As the company’s CEO Toby Ellis puts it, 360dgrees helps people see things differently.
That could be with a training video which shows people how to operate safely and effectively or it could be by letting someone see inside of a theatre or stadium and the view from a particular seat before they book it.
In this latest venture, 360dgrees is creating a new and engaging retail experience for Country Road’s customers.
The platform is developed using Microsoft Azure Media Services to support live streaming and immersive virtual reality (VR).
Azure’s rich APIs means video content can also be integrated with additional functions that, for example, navigate a user through a training exercise, and allow consumers to order and pay for goods and services displayed in the video.
“We are excited about the opportunity for retailers to experience 360dgrees at NRF,” says Ellis.
“With our partner Microsoft we are committed to empowering retailers through a solution which can not only provide a unique training solution for staff across the organisation but also deliver a heightened experience for customers.”
“We had this theory that if you use virtual reality you can connect better to customers, and let customers and staff experience unique events like Black Friday sales.”
“One of the conversations with Country Road group – is about how to create immersive retail customer experiences.”
“Imagine going into the retail clothing store and instead of seeing the clothes hanging there – you put on a VR headset and see the fashion in the context it was designed for – that could be on the beach, at the races, lunch with friends – you are seeing the clothes in action.”
What’s new about this platform, and what sets it apart from advertising videos that tend to show the clothes in real settings, is its interactive component.
This function allows people to select clothes to try on, to buy or to add to a wishlist within the virtual reality environment.
If you use the system in a store the clothes you want to try on will be in the change room waiting for you – in the correct size and colour.
“For Country Road, this is about how to connect better to the customer – and create an innovative experience, new opportunity,” continues Ellis.
“So, at the races you can create a pop-up store – with the full range there without you being in the store.”
“Or if you are in the store and the next season hasn’t been released they might have some previews of it to experience it virtually.”

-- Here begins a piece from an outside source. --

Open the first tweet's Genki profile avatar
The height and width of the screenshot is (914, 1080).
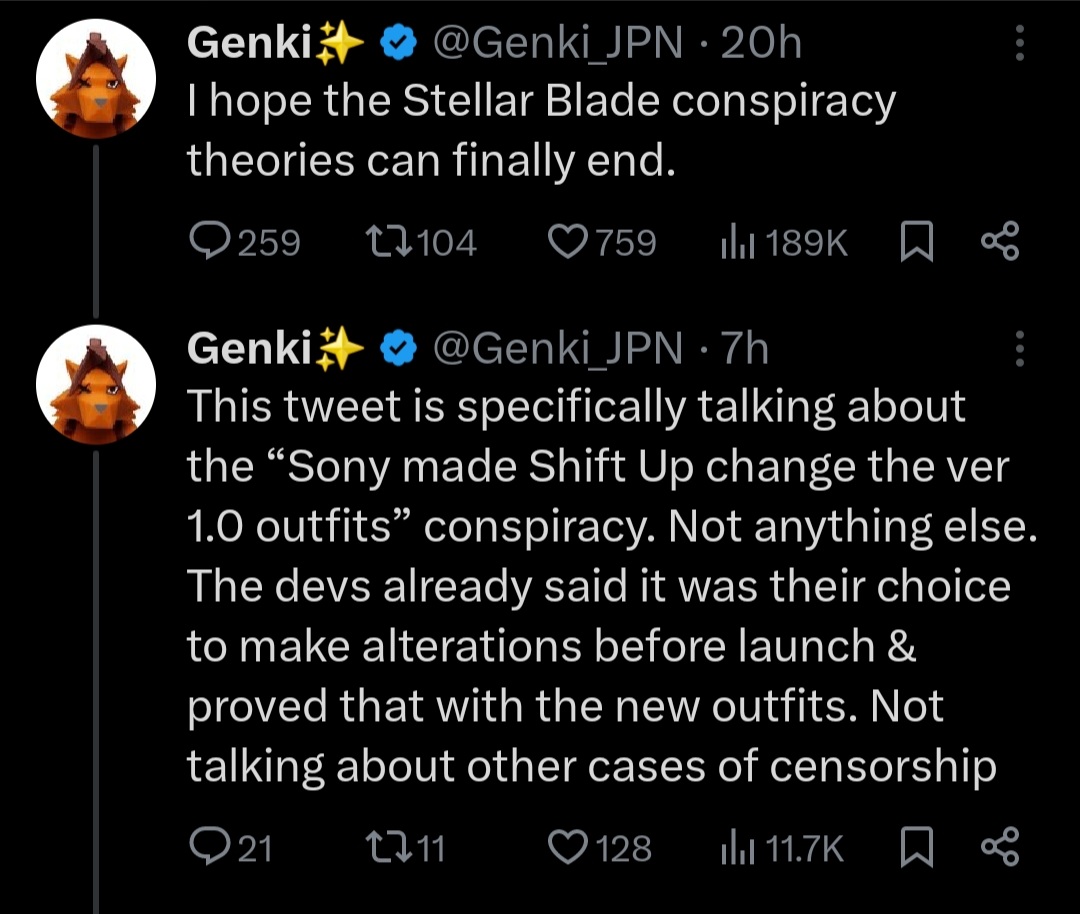[x=96, y=79]

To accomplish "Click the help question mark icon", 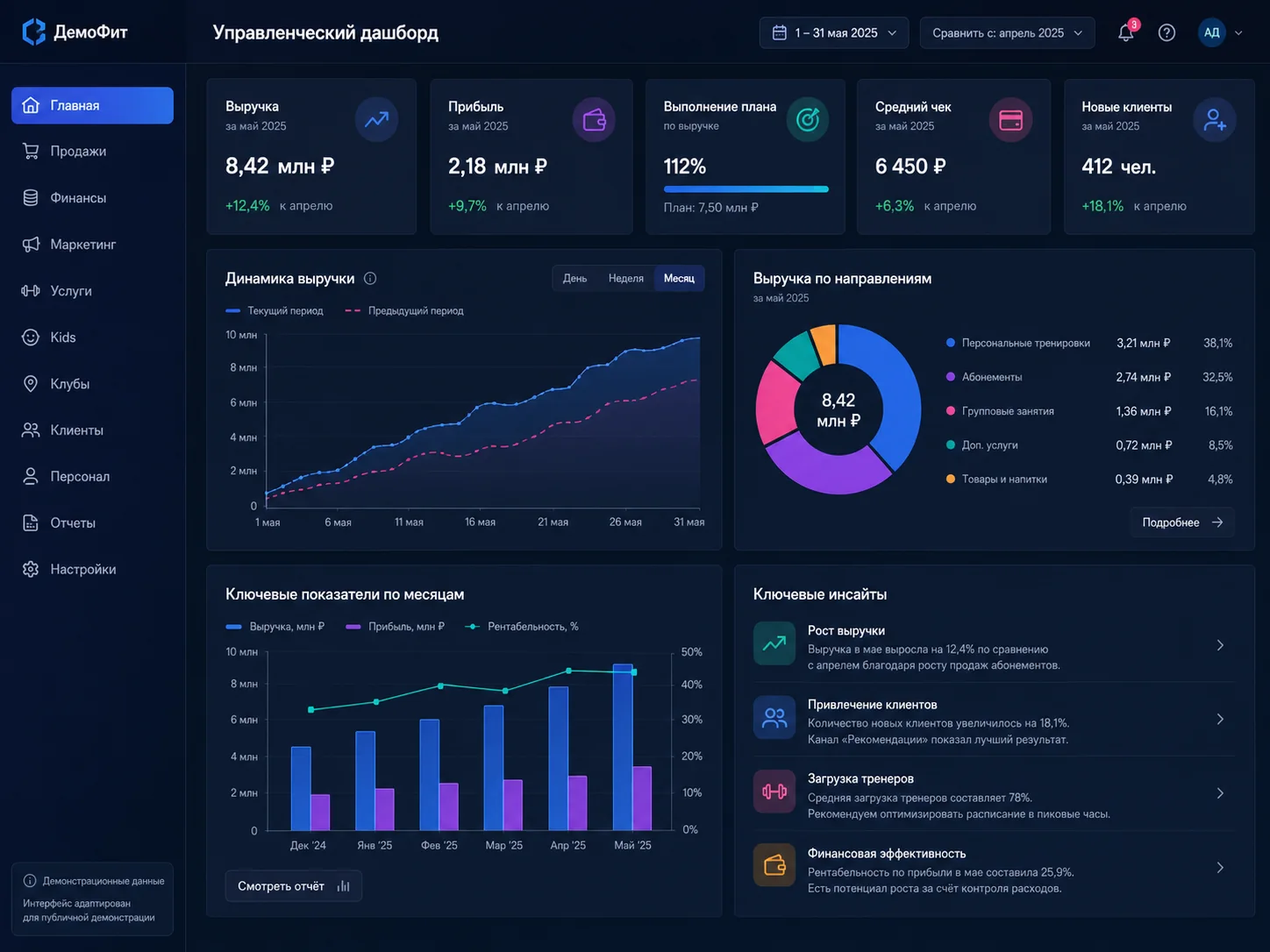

On the other hand, the platform can drive better insights for the retailer, explains Ellis.
“Think about the analytics – the retailer can say ‘what items are people selecting that they are not necessarily trying on? How can we leverage the customer loyalty system? Can we use a point of sale inside the VR to expedite that transaction?’”
Retailers are alert to the necessity to turn data into usable insights and 360dgrees’ patented analytics layer can provide insights about buyer behaviour.
Ellis says using Azure as the platform has made the solution much more affordable and largely done away with the need for computer generated images and 3D modelling that have in the past slowed the adoption of virtual reality.
It’s created a new class of service – what Ellis describes as “interactive reality.”
“This essentially democratises the technology for the first time. This is technology that anyone can use to design, create and publish their own experiences,” he adds.
The platform also offers training opportunities. By placing people in situations that they may not have experienced before, the platform prepares them for the unknown and optimises responses to particular situations.
Ellis also says that knowledge retention is boosted significantly.
“When we make the content interactive and gamify the experience people are learning by doing so knowledge retention goes from 5% to 75%."